How to do an accent and case-insensitive search in MediaWiki database?

Let's pretend that I have these page titles in my wiki (MediaWiki 1.19.4):

SOMETHIng
Sómethìng
SomêthÏng
SÒmetHínG

If a user searches something I want that all 4 pages are returned as the result.

At the moment the only thing I could think of is this query (MySQL Percona 5.5.30-30.2):

SELECT page_title
FROM page
WHERE page_title LIKE '%something%' COLLATE utf8_general_ci

Which only returns SOMETHIng.

I must be on the right path, because if I search sóméthíng OR SÓMÉTHÍNG, I get SOMETHIng as the result.
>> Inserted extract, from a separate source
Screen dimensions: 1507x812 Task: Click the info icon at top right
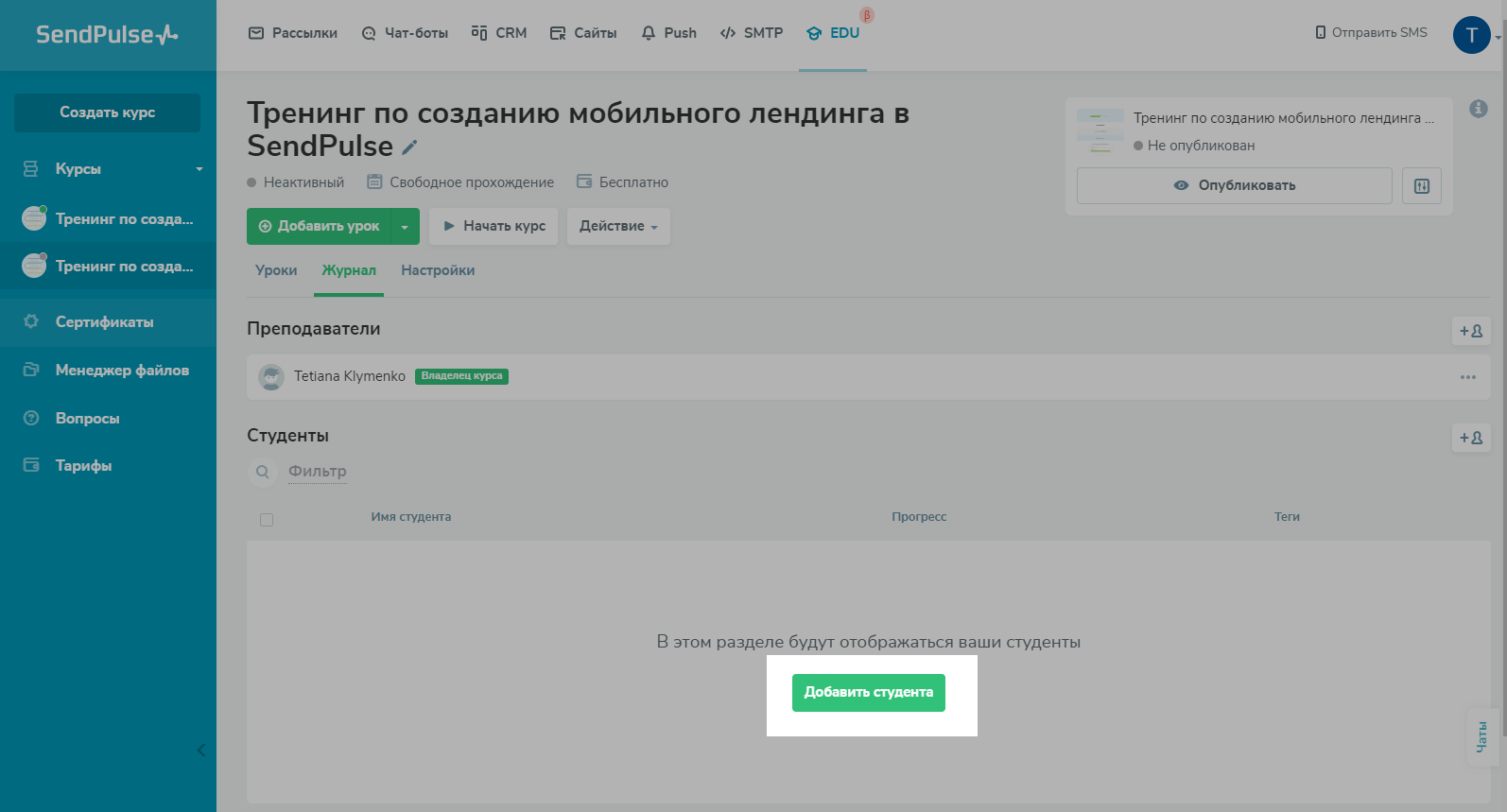(1479, 109)
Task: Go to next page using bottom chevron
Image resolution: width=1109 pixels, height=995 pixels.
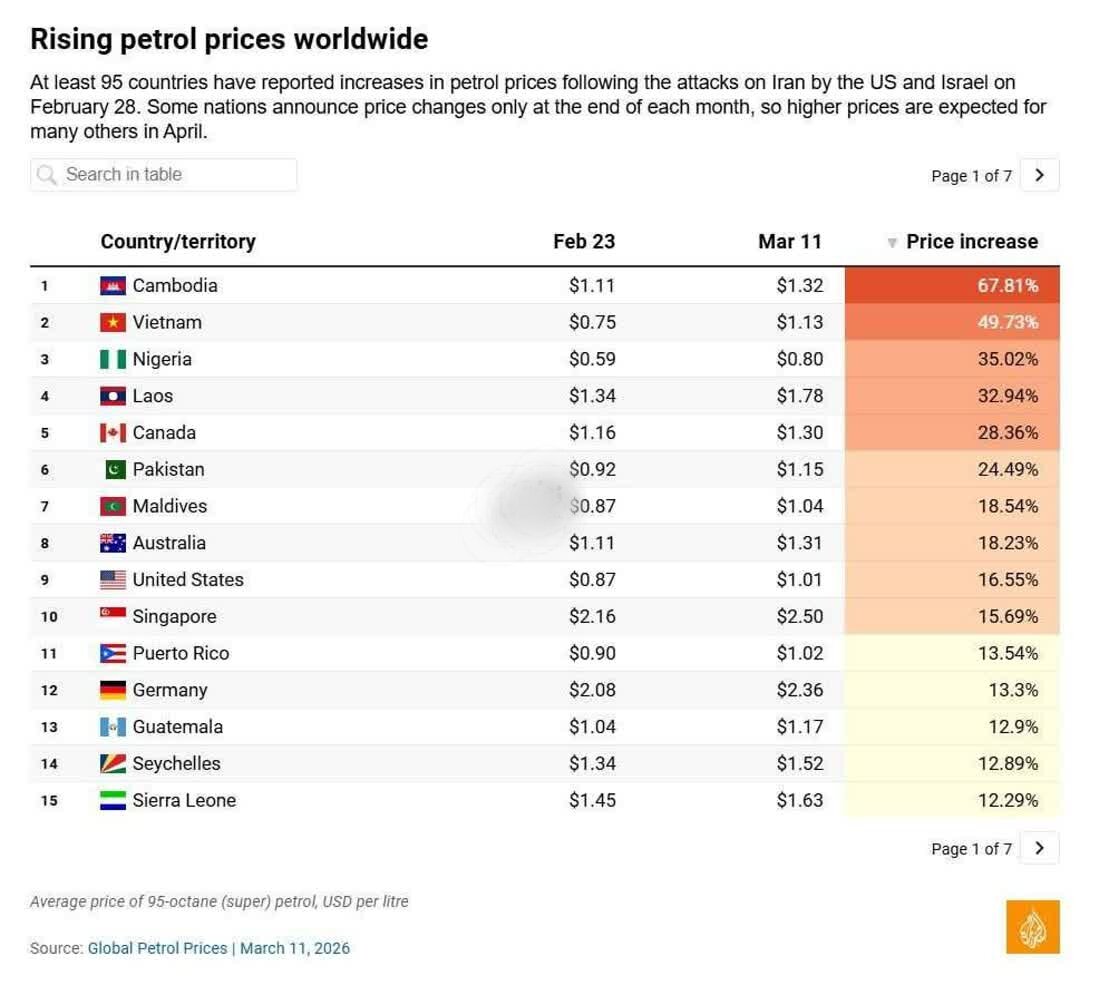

How could I modify the query so I get the other results as expected? Performance is not critical here since the page table contains only ~2K rows.

This is the table definition with the relevant bits:

CREATE TABLE page (
    (...)
    page_title VARCHAR(255) NOT NULL DEFAULT '' COLLATE latin1_bin,
    (...)
    UNIQUE INDEX name_title (page_namespace, page_title),
)

The table definition must not be modified, since this is a stock installation of MediaWiki and AFAIK its code expects this field being defined that way (i.e. unicode stored as binary data).

The MediaWiki TitleKey extension is basically designed for this, but it only does case-folding. However, if you don't mind hacking it a bit, and have the PHP iconv extension installed, you could edit TitleKey_body.php and replace the method:

static function normalize( $text ) {
    global $wgContLang;
    return $wgContLang->caseFold( $text );
}

with e.g.:

static function normalize( $text ) {
    return strtoupper( iconv( 'UTF-8', 'US-ASCII//TRANSLIT', $text ) );
}

and (re)run rebuildTitleKeys.php.

The TitleKey extension stores its normalized titles in a separate table, surprisingly named titlekey. It's intended to accessed through the MediaWiki search interface, but if you want, you can certainly query it directly too, e.g. like this:

SELECT page.* FROM page
  JOIN titlekey ON tk_page = page_id
WHERE tk_namespace = 0 AND tk_key = 'SOMETHING';

MM.

I found the perfect solution, no modyfing or creating tables. It might have performance implications (I didn't test), but as I stated in my question, it's a ~2K rows table so it shouldn't matter much.

The root of the problem is that MediaWiki stores UTF8-encoded text in latin1-encoded tables. It doesn't matter much to MediaWiki since it's aware of it and it'll always query the database with the correct charset and do its thing, essentially using MySQL as a dumb bit container. It does this because apparently UTF8 support in MySQL is not adequate for its needs (see comments in MediaWiki's DefaultSettings.php, variable $wgDBmysql5).

The problem appears when you want the database itself to be able to perform UTF8-aware operations (like I wanted to do in my question). You won't be able to do that because as far as MySQL knows, it's not storing UTF8-encoded text (although it is, as explained in the previous paragraph).

There's an obvious solution for this: cast to UTF8 the column you want to use, something like this CONVERT(col_name USING utf8). The problem here is that MySQL is trying to be dangerously helpful: it thinks that col_name is storing latin1-encoded text and it will translate (not encode) each byte into its UTF8 equivalent, and you will end with double-encoded UTF8, which is obviously wrong.

How to avoid MySQL being so nice and helpful? Just cast to BINARY before doing the conversion to UTF8! That way MySQL won't assume anything and will do exactly as asked: encoding this bunch of bits into UTF8. The exact syntax is CONVERT(CAST(col_name AS BINARY) USING utf8).

So this is my final query now:

SELECT CONVERT(CAST(page_title AS BINARY) USING utf8)
FROM page
WHERE
    CONVERT(CAST(page_title AS BINARY) USING utf8)
        LIKE '%keyword_here%'
            COLLATE utf8_spanish_ci

Now if I search something or sôMëthîNG or any variation, I get all the results!

Please note that I used utf8_spanish_ci because I want the search to differentiate ñ from n but not á from a. Use a different collation according to your use case (here is a complete list).